Monday, February 15, 2010

Here comes the sun

A convergence of events are expected to spur a pretty dramatic growth in solar installations in the United States. Declining costs of solar panels are one factor. Another is the mix and timing of federal and state policies that include incentives that have piqued the interest and encouraged the participation of utilities in building solar facilities. The result is will be an increase in both decentralized and large scale solar projects. (GW)

U.S. Solar Market to Double in the Next Year

Government incentives and lower solar prices are starting to pay off.

By Kevin Bullis
Technology Review
February 08, 2010

In a few years, the United States is likely to be the world's largest market for solar power, eclipsing Germany, which has taken the lead as a result of strong government incentives in spite of the relative paucity of sunlight in that country. A number of factors could make growth possible in the United States--especially changes in legislation that give utilities incentives to create large solar farms.

Last year, the U.S. solar industry got off to a slow start, but sales rebounded in the second half of the year, largely because of a drop in the prices of solar panels of up to 40 percent, partly caused by an oversupply due to the recession. Revenues for many solar companies were likely flat, but the megawatts of solar installed in the United States overall grew by 25 to 40 percent last year, says Roger Efird, the chairman of the Solar Energy Industry Association and the managing director of Suntech America, a branch of Suntech Power, the largest maker of crystalline silicon solar panels in the world.

This year, Efird says, solar installations could double, reaching a gigawatt of capacity. "That's a big number," he says. "If you are in the solar business, you were talking watts 15 years ago, you were talking kilowatts 10 years ago, and you have trouble even talking megawatts today."

The growth had several likely causes, including decreasing prices for solar panels and installation costs, as well as increasing state incentives, which can make solar far more attractive. According to Harry Fleming, the CEO of Acro Energy Technologies in Oakdale, CA, these changes mean that the cost of a typical five-kilowatt rooftop solar system has dropped from $22,000 after state incentives are applied ($40,000 without them) to $16,000 in the last 18 months. Prices are expected to fall to $13,000 by the end of the year ($25,000 without incentives). "This is going to make solar a middle-class product," he says.

At the same time, it seems likely that projects funded through the federal stimulus package will get underway this year. The U.S. General Services Administration and the U.S. Department of Defense, for example, are both ready to start solar projects, Efird says. "A big kick for us in 2010 will be these stimulus funds we've been waiting for," he says.

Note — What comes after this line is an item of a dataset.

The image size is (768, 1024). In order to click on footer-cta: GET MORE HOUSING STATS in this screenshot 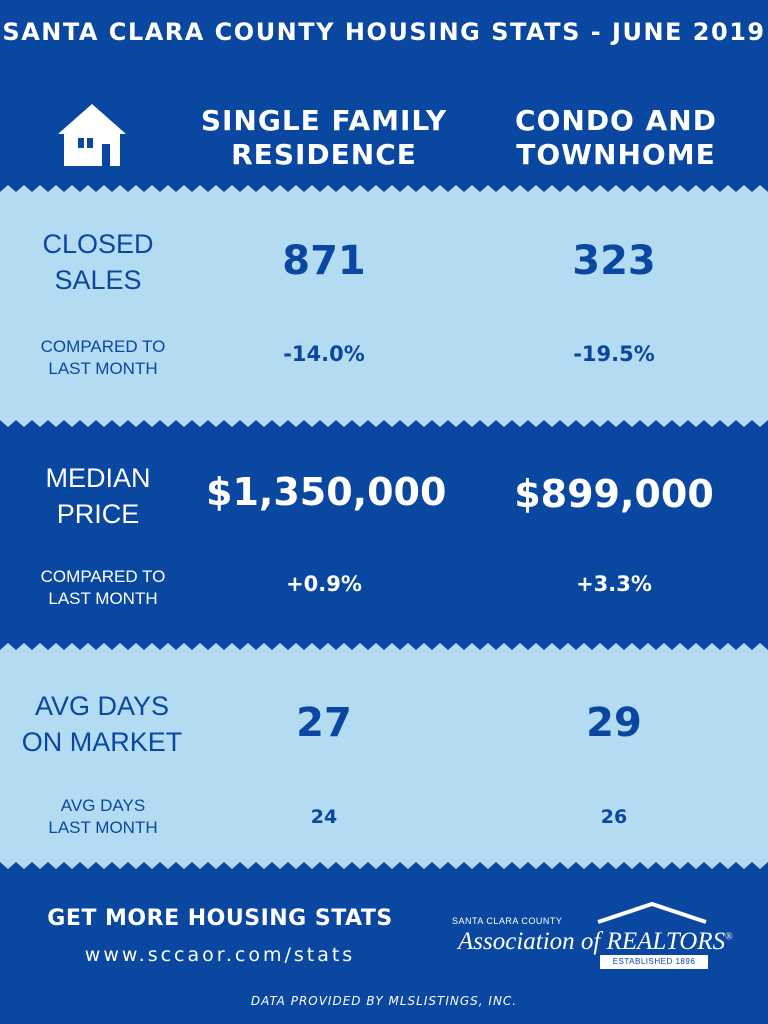, I will do `click(220, 918)`.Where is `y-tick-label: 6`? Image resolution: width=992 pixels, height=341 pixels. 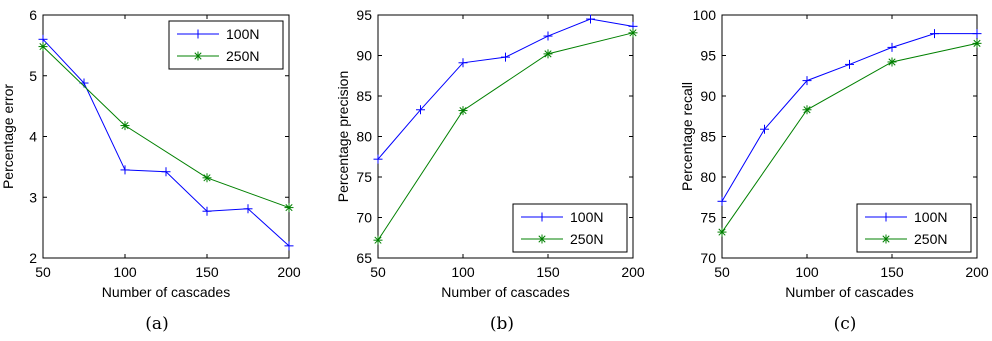 y-tick-label: 6 is located at coordinates (33, 15).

Another key could be solar projects undertaken by utilities. Efird says that a small change in the tax code has allowed utilities to take a tax credit for solar investment. After that, "we began to see, really for the first time, utilities starting to get interested in solar as a way of generating wholesale electricity that they could then resell." His company has done demonstration projects in the past, he says, "but we've never looked at the utility sector and said that's a market in itself." About a third of the new installations next year could come from utilities.

It's unlikely that a climate bill that puts a price on carbon dioxide will pass this year, but other legislation could further help the industry. A jobs bill, for example, might include incentives that were originally included in a climate and energy bill passed in the House last year. These incentives could include a renewable energy standard, which would require utilities across the country to use renewable energy. Just as important could be a national standard for connecting solar installations to the grid. Right now some states don't have laws that allow people to connect rooftop solar panels to the grid and receive credit for the power they generate, and the laws that do exist vary from state to state. A uniform standard could speed sales and installations.

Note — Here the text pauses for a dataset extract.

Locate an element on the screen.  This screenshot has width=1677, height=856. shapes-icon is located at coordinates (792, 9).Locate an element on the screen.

Some experts, however, expect that a large number of the solar projects planned for the next several years will fall through--perhaps as many as 75 percent--because of the relative "immaturity" of the industry. Few large projects have been built so far, and so there will likely be large cost overruns.

For many solar companies, regulations, land-permit requirements, and the need for transmission lines have slowed down projects. In some cases, smaller solar projects located close to substations have a better chance than large solar farms that require special new transmission lines, even though the latter could, in theory, be more economical. One thing that could help with this would be designated areas that are preapproved for solar farms, and equipped with transmission lines that would serve a cluster of such farms. "But that would require a degree of strategic thinking that's currently absent," says Jim Barry, the chief executive of the Dublin, Ireland-based NRT, a company that's currently developing large solar projects in the United States.

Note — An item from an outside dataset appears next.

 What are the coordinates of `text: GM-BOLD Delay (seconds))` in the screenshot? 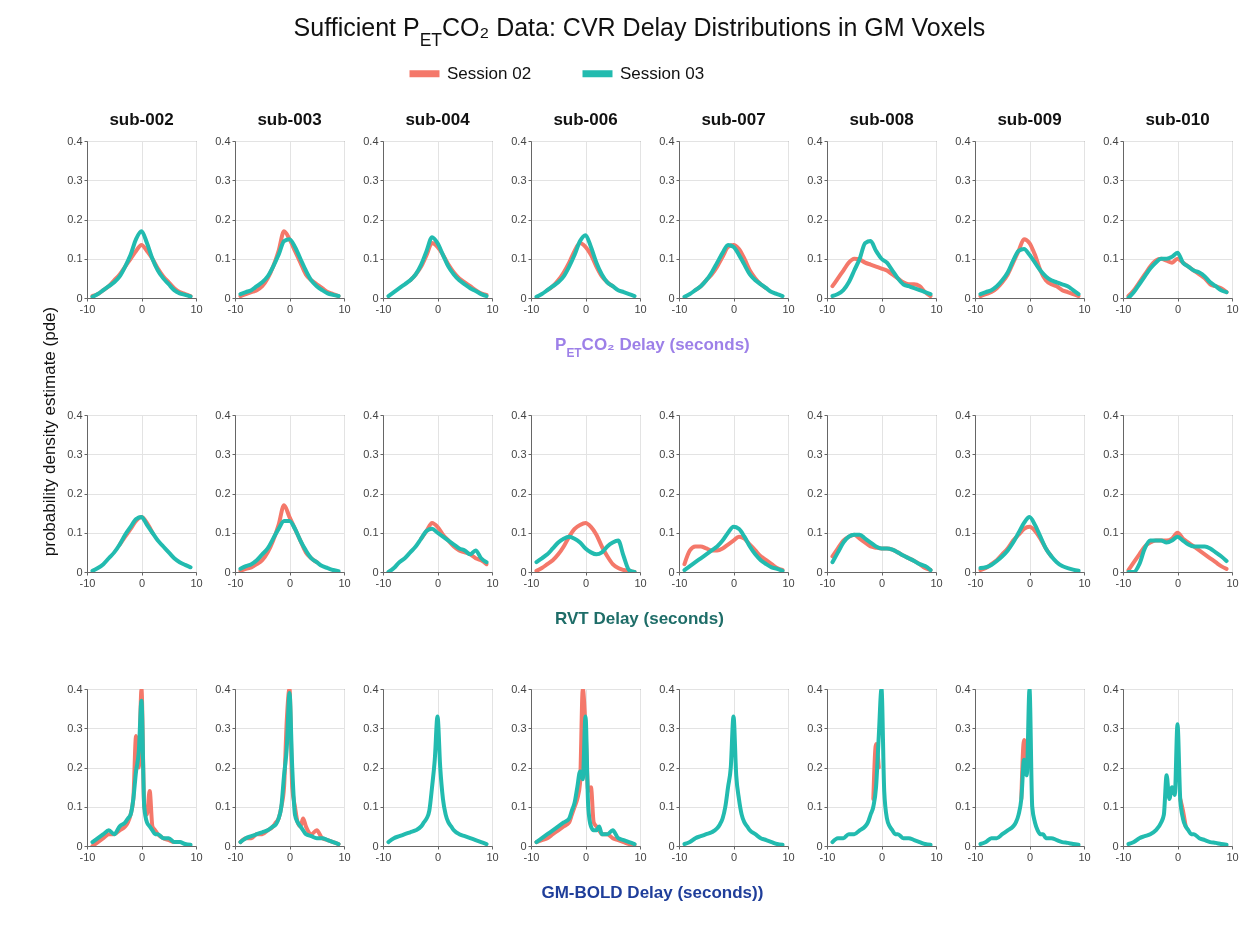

Even with these problems, according to some estimates, the U.S. could account for 25 percent of the world's solar market by 2013, up from about 8 percent today. But the fraction of this solar that will be supplied by U.S. companies is less certain. Arun Majumdar, the director of the Advanced Research Projects Agency for Energy, said in testimony before the House Science and Technology Committee last month that over the last 15 years, the U.S. went from supplying 45 percent of the world's solar panels to less than 10 percent. But the growing U.S. market has started to attract solar manufacturing. Suntech Power, for example, which currently makes all of its solar panels in China, is building a solar factory in Phoenix this year. "We're the first Chinese company to export jobs to the U.S.," Efird says.